Thursday, October 13, 2011

Setting goals in the middle of a hurricane

Having a bipolar body/mind (chemistry?) means a life fundamentally different from the usual mind - which I did have until my early thirties.  (And in a sense did have while heavily medicated for twenty years.)  Usual mind gets up much the same every day.  Feels predictably, not excessively, perceives much the same, can be "in a rut."  I am talking about unawakened mind.

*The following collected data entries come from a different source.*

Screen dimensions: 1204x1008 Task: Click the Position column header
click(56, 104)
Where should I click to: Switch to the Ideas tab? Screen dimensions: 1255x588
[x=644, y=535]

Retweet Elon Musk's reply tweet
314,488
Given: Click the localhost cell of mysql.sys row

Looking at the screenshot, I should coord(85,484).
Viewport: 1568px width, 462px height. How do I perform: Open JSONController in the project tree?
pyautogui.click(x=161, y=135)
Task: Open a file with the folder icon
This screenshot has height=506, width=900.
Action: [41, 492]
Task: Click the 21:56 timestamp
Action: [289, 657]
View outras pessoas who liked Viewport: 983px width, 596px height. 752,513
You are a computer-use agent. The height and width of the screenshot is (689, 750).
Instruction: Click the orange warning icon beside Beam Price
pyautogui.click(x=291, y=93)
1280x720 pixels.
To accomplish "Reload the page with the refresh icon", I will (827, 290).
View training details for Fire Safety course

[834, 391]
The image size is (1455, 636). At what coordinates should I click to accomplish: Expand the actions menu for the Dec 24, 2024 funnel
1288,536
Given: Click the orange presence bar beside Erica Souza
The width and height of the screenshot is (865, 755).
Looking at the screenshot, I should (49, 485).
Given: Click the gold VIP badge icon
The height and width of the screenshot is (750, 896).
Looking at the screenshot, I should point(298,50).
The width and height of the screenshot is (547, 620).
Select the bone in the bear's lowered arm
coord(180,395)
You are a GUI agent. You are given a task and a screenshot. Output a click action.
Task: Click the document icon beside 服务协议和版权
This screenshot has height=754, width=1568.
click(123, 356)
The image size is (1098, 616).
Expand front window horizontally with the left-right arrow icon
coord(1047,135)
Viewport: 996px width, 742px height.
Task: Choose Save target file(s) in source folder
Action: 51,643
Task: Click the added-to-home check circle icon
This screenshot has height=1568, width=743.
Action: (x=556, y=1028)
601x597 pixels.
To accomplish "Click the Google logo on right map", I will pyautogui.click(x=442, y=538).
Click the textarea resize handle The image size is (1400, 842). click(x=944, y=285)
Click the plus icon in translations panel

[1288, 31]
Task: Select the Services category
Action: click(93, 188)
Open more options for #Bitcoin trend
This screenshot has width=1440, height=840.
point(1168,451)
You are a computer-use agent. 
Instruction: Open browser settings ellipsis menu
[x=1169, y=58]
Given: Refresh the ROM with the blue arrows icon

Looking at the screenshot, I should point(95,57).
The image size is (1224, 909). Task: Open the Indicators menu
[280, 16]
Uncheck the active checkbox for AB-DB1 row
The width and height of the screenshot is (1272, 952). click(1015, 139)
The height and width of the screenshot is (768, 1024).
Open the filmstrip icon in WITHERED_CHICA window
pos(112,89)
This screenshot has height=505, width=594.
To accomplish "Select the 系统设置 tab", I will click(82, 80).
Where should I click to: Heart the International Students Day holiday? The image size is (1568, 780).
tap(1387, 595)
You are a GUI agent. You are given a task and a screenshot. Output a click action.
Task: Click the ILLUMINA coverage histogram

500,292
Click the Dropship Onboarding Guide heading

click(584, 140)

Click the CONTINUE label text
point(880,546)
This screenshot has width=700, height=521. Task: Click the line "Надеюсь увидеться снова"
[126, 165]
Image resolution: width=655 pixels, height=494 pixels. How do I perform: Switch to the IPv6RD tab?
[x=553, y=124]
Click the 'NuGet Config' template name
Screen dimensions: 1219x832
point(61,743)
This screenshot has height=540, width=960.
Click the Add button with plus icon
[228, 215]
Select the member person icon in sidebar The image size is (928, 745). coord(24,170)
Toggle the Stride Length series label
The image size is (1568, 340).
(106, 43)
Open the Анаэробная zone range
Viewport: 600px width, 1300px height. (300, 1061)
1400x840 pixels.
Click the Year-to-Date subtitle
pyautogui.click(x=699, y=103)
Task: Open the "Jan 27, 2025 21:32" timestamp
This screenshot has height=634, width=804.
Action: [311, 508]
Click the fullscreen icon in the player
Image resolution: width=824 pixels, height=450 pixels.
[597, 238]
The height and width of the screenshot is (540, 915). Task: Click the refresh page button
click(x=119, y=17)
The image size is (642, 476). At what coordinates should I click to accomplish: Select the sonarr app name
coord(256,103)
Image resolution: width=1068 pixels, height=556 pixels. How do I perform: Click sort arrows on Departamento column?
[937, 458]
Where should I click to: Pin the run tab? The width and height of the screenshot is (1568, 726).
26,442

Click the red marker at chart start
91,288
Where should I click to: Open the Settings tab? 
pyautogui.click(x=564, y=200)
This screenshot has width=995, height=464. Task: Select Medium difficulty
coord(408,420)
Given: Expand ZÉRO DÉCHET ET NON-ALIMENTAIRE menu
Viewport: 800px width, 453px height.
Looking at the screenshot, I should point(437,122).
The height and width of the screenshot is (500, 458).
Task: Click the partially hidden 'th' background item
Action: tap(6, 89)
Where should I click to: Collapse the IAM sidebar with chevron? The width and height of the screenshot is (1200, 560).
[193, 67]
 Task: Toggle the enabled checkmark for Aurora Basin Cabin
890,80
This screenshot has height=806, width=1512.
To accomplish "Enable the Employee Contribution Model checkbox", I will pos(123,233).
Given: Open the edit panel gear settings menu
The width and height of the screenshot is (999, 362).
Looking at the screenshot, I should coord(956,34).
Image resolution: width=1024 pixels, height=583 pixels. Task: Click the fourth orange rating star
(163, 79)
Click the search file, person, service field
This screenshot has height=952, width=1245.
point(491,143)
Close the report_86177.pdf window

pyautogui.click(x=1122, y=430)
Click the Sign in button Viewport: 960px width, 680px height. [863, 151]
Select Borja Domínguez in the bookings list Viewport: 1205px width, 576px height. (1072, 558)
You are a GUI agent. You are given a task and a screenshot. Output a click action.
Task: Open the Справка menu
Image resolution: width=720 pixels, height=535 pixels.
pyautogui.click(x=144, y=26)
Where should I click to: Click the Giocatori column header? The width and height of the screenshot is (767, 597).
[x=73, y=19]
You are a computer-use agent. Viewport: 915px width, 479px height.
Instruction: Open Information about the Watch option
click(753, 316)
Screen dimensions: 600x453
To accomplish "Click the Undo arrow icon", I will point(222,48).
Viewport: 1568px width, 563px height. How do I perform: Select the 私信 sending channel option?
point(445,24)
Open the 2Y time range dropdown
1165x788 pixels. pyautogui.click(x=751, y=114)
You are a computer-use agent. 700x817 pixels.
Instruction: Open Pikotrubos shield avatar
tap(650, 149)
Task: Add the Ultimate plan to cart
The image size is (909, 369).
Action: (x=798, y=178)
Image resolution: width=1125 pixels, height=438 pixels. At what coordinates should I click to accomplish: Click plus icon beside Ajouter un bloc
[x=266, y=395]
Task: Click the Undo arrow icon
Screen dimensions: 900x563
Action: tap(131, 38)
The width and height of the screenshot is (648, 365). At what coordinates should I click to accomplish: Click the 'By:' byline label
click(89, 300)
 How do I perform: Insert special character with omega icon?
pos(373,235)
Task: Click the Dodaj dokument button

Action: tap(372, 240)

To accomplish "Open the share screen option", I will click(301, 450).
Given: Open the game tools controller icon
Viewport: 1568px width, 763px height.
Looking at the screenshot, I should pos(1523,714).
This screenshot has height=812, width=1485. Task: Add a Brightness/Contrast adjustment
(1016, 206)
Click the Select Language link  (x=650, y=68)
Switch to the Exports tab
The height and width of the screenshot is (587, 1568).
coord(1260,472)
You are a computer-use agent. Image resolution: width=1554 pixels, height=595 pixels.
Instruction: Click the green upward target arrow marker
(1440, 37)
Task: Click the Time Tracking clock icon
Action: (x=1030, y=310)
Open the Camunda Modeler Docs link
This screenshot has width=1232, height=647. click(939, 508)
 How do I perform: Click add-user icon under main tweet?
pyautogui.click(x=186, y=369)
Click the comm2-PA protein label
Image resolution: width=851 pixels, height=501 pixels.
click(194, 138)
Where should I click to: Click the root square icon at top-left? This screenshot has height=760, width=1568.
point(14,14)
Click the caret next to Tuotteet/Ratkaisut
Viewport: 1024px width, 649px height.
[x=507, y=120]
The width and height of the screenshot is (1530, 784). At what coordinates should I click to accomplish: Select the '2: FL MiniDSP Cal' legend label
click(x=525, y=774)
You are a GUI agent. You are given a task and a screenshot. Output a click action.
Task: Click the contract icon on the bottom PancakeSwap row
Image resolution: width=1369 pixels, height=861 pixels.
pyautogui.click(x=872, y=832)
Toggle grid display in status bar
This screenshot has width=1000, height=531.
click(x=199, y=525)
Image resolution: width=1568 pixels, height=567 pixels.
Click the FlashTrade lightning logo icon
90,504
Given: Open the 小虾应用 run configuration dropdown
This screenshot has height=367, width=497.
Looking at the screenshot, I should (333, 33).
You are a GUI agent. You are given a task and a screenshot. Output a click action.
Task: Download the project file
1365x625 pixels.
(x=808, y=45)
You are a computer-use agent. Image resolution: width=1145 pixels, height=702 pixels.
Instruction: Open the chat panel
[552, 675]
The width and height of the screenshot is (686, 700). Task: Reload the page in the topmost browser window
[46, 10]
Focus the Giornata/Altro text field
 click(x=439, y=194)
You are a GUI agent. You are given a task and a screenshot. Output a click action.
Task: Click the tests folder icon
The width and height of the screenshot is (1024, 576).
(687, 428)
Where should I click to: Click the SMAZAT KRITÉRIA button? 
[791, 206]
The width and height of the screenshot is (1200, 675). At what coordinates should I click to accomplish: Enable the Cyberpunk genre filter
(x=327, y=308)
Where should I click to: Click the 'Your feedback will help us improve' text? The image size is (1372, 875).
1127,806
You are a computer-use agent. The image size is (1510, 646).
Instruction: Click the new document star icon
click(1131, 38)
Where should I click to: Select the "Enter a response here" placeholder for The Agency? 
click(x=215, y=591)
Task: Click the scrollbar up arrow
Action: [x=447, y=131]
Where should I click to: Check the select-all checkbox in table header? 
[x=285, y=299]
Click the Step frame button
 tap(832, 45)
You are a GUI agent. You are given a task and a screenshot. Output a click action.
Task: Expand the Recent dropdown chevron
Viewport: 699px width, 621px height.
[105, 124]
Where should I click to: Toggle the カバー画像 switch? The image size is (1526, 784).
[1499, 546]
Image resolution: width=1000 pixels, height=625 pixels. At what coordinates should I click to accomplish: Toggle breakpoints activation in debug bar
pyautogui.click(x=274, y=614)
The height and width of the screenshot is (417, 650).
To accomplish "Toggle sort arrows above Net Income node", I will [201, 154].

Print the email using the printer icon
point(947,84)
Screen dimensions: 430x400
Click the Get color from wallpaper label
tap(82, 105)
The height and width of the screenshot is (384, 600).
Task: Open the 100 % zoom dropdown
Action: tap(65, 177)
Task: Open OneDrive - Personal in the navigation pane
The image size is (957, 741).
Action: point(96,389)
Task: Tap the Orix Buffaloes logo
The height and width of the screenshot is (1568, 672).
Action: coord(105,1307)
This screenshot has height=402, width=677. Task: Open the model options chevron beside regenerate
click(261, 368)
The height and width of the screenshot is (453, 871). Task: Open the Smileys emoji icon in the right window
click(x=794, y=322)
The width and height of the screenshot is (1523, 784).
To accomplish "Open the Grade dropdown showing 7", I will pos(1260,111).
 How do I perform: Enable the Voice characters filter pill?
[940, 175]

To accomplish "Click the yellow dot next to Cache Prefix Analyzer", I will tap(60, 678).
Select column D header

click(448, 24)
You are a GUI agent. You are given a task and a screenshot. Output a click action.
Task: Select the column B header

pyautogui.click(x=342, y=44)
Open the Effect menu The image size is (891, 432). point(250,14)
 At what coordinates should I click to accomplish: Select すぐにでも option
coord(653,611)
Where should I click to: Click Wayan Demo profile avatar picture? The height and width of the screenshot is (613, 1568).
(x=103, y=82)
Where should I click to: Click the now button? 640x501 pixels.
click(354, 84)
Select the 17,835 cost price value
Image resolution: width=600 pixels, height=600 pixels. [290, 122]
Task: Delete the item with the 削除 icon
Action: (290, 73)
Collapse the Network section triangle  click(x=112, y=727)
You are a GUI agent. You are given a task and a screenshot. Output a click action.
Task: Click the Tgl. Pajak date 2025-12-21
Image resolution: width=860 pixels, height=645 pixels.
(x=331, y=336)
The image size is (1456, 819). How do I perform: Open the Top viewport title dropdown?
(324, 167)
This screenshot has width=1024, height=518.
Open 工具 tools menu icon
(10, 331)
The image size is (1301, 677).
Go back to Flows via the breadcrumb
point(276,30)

There are things about me that stay the same, that "characterize" me.  Say, an interest in Joe Brainard's work, a tendency toward analytic thought, love of color, need for solitude.  But each day I am in a different state as if this particular outcropping of DNA and experience were dropped into a vat of liquid that is hot or cold, dim or murky or crystal-clear.  Or as if I got out of bed, opened the window and looked onto a different landscape.  Of course, we always do that, as things change.  But I mean radically different.  One day dishwater sameness of tired houses and neighbors, a dull world.  Another day the view from a rest area somewhere between Phoenix and Flagstaff overlooking a pine forest.  Another day the charming, simple hut of a haiku poet.  Do you see what I mean?

This is a new thing as I stroll into the second year since my transplant - dealing with this very changeable outlook/perspective/energy/attitude.  For many years as my kidneys failed I was pretty predictably dull and quiet.  Looking back, I see a long subdued depression.  Two years ago I took up knitting.  My favorite thing that year was going to a yarn store, all the colors.  I washed one of the scarves I made the other day and felt tender toward myself, working so hard to create something, to do something.

Now this.  I am thinking how to set some goals for myself, structure some work time, now that it seems possible to have some time not dedicated to just staying alive. This is daunting in a life that changes so radically, not just the mind, but the aging body (four weeks ago today I fell and broke my arm).  In my files in the cloud I found this quote from an article in Harvard Business Review:
In work, your goal should be to spend most of your time at the intersection of three spheres: what you like to do, what you do best, and what adds value to the [world].
As you see, I changed his word "organization" to my word, "world."  I guess when you are retired, that is your organization. I am imagining the above in a diagram of three interlocking spheres, picturing things being something I like to do.  Stay open.